“Sem estelionato eleitoral
POR MERVAL PEREIRA
Uma escolha técnica seria mais
adequada, devido aos problemas que temos na educação, maiores do que a questão
ideológica, que sem dúvida interfere na qualidade, mas apenas lateralmente. Não
pode ser surpresa para ninguém que Bolsonaro escolha um ministro que tenha uma
ideologia de direita tão marcada quanto a de Ricardo Velez.
É o que o Bolsonaro pensa e o que
defendeu na campanha presidencial. Assim como a indicação do chanceler do
Itamaraty, que ele escolheu dentro da carreira, mas não entre embaixadores
seniores, como era a expectativa. Escolheu um jovem embaixador, recentemente
promovido, que pensa como ele. As duas nomeações foram indicadas pelo filósofo
Olavo de Carvalho, que é o pensador desse grupo. A preocupação é que, sendo o
estado laico, a bancada evangélica tenha tido poder não apenas para vetar, mas
de indicar o novo ministro. Não é admissível que uma tendência religiosa
interfira nos ensinamentos das escolas brasileiras.
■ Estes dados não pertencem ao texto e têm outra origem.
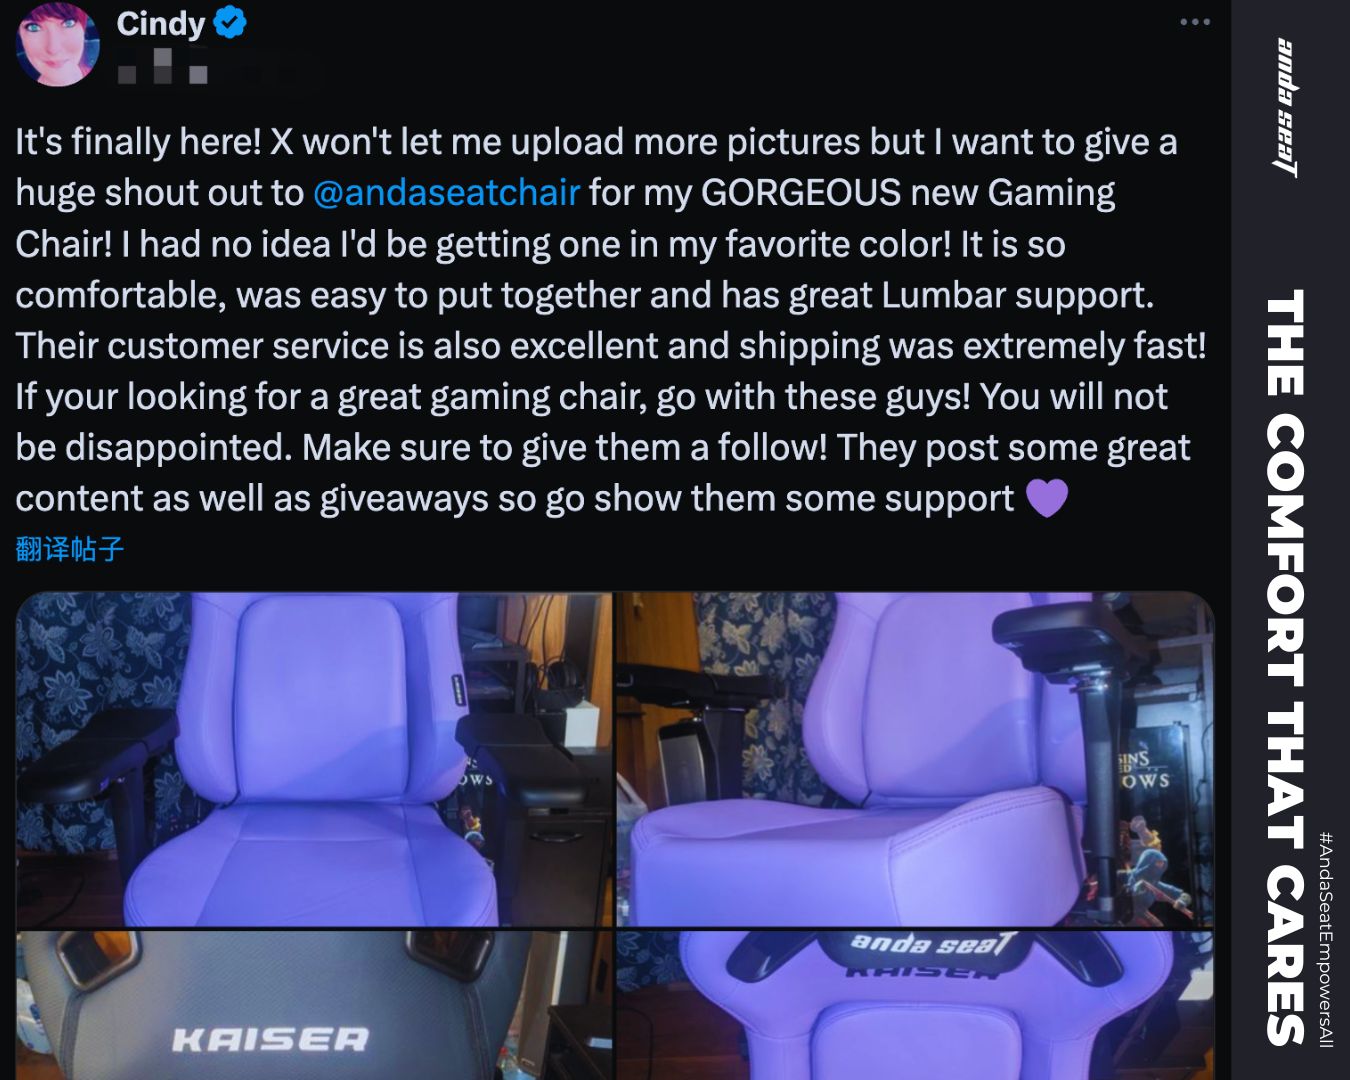Image resolution: width=1350 pixels, height=1080 pixels.
Task: Click the 翻译帖子 translate post link
Action: (70, 548)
Não surpreende ninguém, Bolsonaro
foi eleito porque pensa assim, porque disse as coisas que disse durante a
campanha. Pode-se discordar dessa linha, muita gente votou no Bolsonaro por
causa disso, muita gente votou no Bolsonaro apesar disso, achando que a volta
do PT seria pior. Muita gente votou no Haddad para evitar o Bolsonaro e o que
ele pensa, mesmo sem ser petista.
Mas a grande maioria do
eleitorado que elegeu Bolsonaro, tenho a impressão, concorda com ele, e comunga
dessas idéias. Não há, portanto, estelionato eleitoral, é um fato anunciado. O
que vamos ver agora é como as decisões de governo vão se dar.
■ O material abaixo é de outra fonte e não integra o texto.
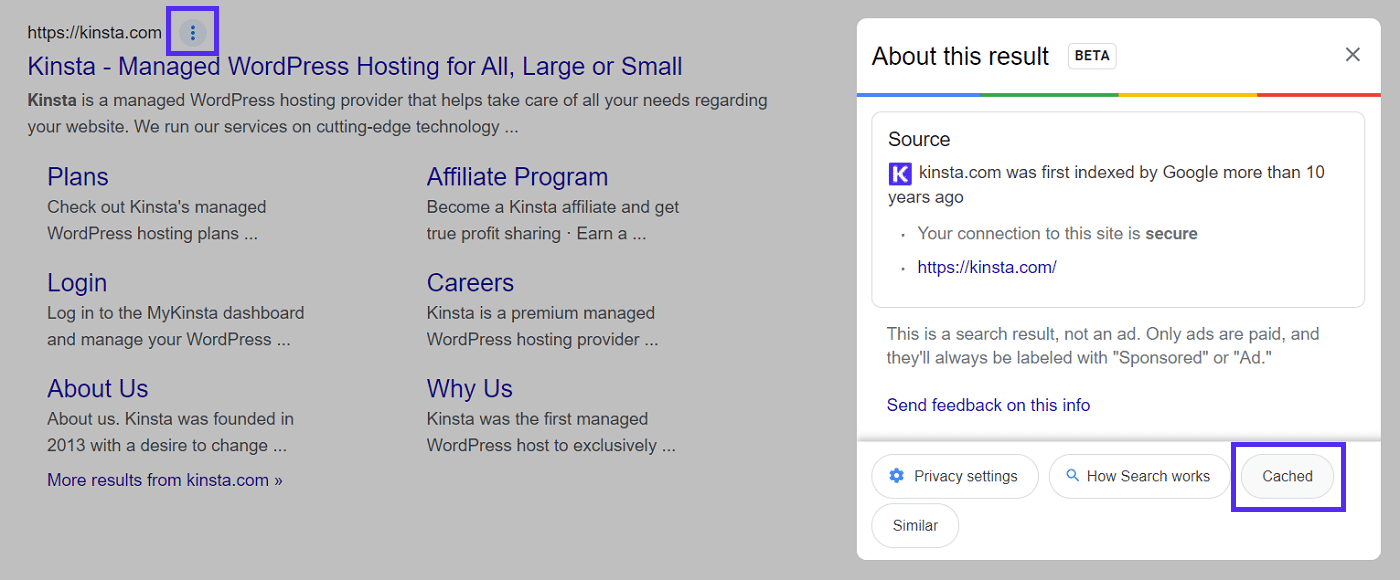
Task: Open How Search works
Action: 1139,476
Se acontecer na educação o mesmo
aparelhamento colocado em prática nos governos petistas, com o sinal trocado,
levando o sistema educacional a uma direção ideológica de direita, em
detrimento dos aspectos técnicos que necessitam ser atacados para que a
educação brasileira deixe de ser tão ruim quanto é, o governo Bolsonaro será
criticado, assim como os governos petistas foram.
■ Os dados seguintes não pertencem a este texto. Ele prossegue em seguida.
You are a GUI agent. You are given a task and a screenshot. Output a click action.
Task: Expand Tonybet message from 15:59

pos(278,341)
O novo ministro da educação
defende em uma postagem do facebook que existam comissões em salas de aulas em
universidades e escolas públicas para ver se as boas normas estão sendo
cumpridas, ou coisa semelhante. O PT tentou fazer comitês em tudo quanto foi
lugar, e nunca conseguiu porque a reação da opinião pública foi muito forte.
Tentou fazer comitês populares
para a distribuição do Bolsa Família, ou comitês nos órgãos de imprensa a
pretexto de um “controle social da mídia”, que continuou no seu programa de
governo na recente campanha presidencial. Essas iniciativas foram vetadas,
quando apresentadas ao Congresso, e a maioria nem foi apresentada, depois que
os balões de ensaio foram rejeitados pela opinião pública.
Nesse caso da educação no governo
Bolsonaro vai ser a mesma coisa. Fazer comissões dentro de salas de aula para
investigar posturas de professores e alunos é um absurdo, inaceitável, e
certamente a idéia será barrada não apenas pela opinião pública que, mesmo
minoritária se for o caso, tem capacidade de obstruir medidas abusivas, como
também por reação dos professores e alunos.
Assim como o chanceler Ernesto
Araujo terá que enfrentar questões práticas para levar adiante seus pensamentos
sobre política exterior, como a reação dos países árabes à transferência da
embaixada brasileira em Israel para Jerusalém, ou os incômodos causados pelas
críticas à China, nosso maior parceiro no comércio internacional.
É mais importante melhorar a
performance dos alunos no teste internacional Pisa, onde nossa colocação em
matemática, português e ciências é vergonhosa em comparação com outros países
em estágio semelhante ao nosso, e às vezes inferior, do que instituir o
programa Escola sem Partido.
Essa disputa ideológica dentro
das universidades e escolas públicas tem que ser resolvida na discussão normal
de idéias, e caberá ao governo proporcionar um ambiente plural para tanto. O
que não acontece hoje, com a ideologia esquerdista que não abre espaços para
outros pensamentos.
As provas do Enem, por exemplo, serão
completamente diferentes das que são feitas nos últimos 13 anos, e o que será
analisada é a qualidade da prova, se há intenções políticas atrás de certas
perguntas. Os métodos adotados têm que levar em conta sempre a liberdade de
pensamento, a liberdade de expressão.
Até o ponto em que o governo não
interfira nos direitos individuais dos cidadãos, alunos e professores, de se
informar e pensar por conta própria. O
que conta, no fim das contas, é a melhoria da qualidade do ensino.”